------ Exercise data ------

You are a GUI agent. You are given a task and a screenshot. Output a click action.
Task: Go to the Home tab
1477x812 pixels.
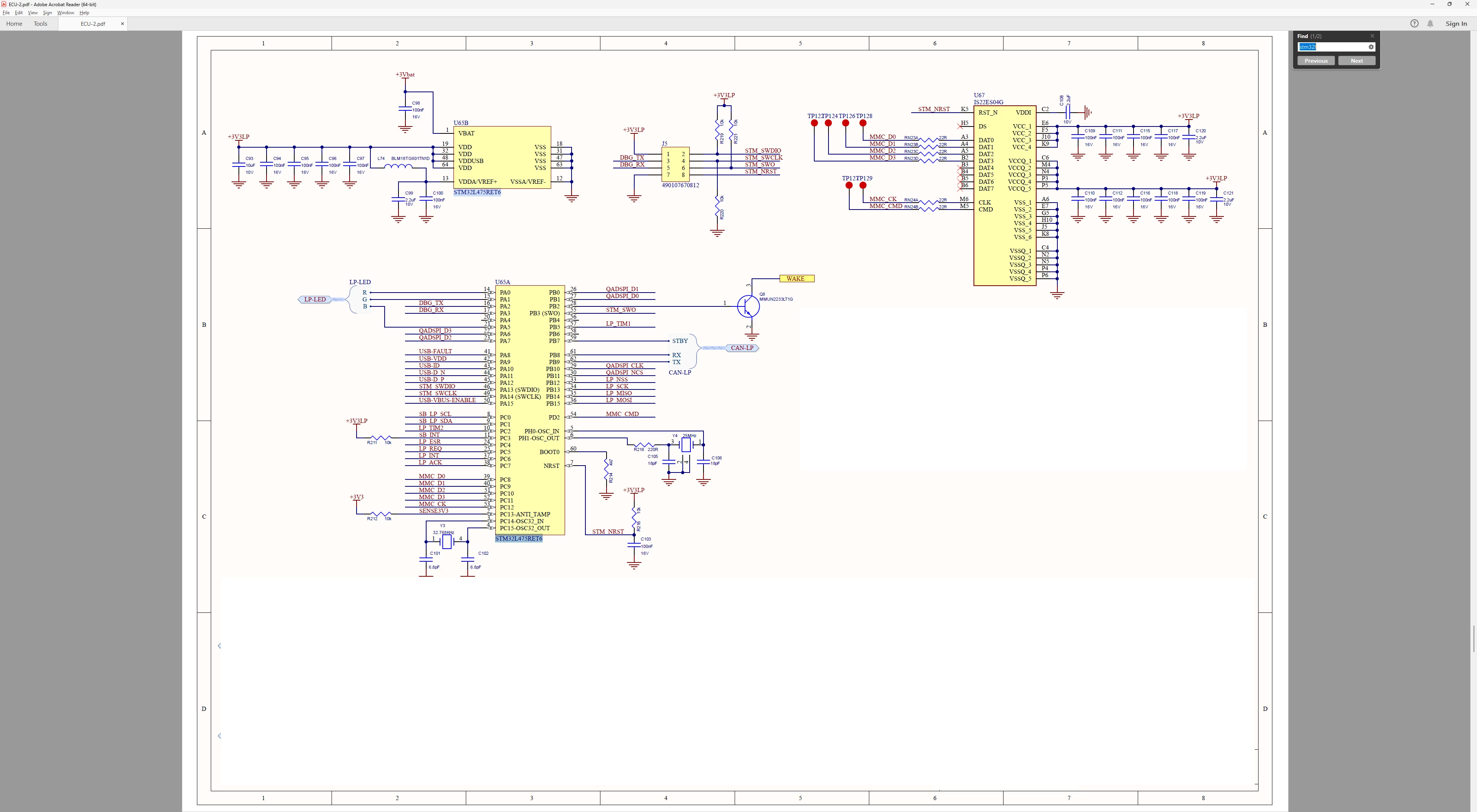14,23
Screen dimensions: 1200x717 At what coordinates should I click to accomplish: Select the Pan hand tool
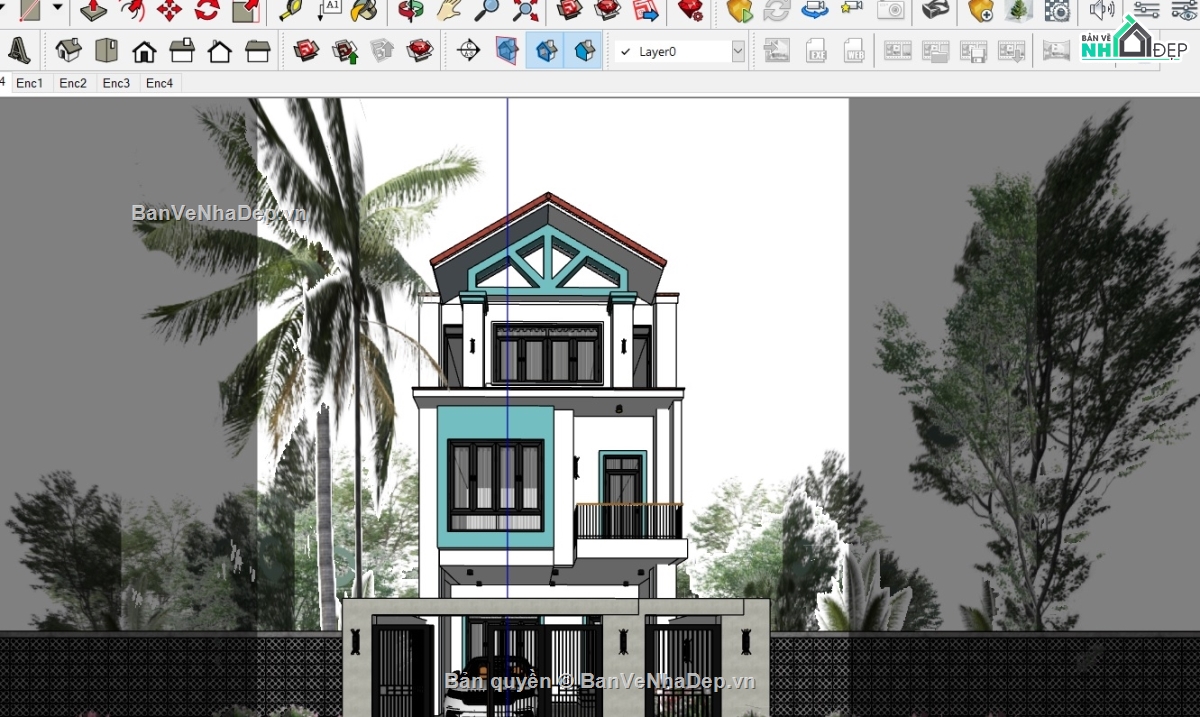coord(449,11)
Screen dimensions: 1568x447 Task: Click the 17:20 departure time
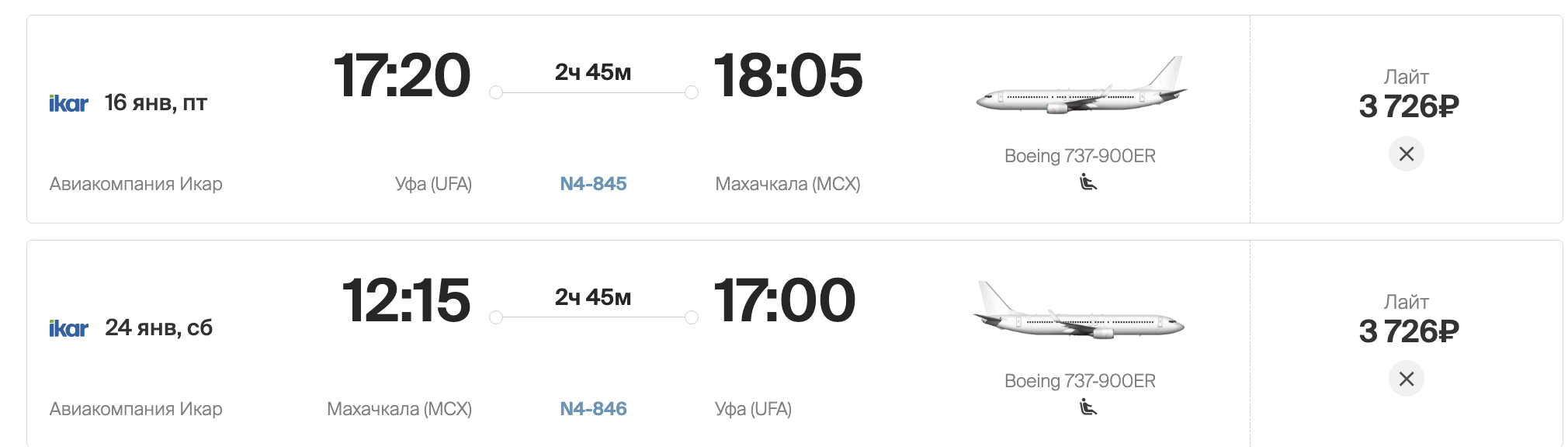[402, 75]
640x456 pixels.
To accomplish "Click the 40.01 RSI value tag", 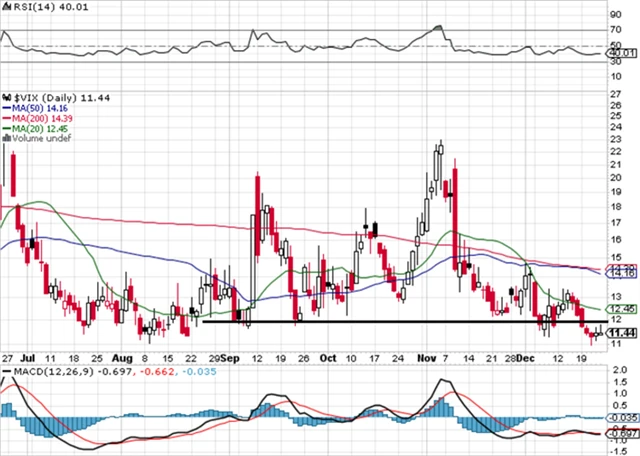I will click(622, 53).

------

Assigned task:
With pictures excluded, reproduce exactly the lines above from the one containing "1477x812 pixels." down to the one containing "640x456 pixels.", those two included.

Response to the task:
1477x812 pixels.
14,23
Screen dimensions: 1200x717 At what coordinates should I click to accomplish: Select the Pan hand tool
coord(449,11)
Screen dimensions: 1568x447 Task: Click the 17:20 departure time
[402, 75]
640x456 pixels.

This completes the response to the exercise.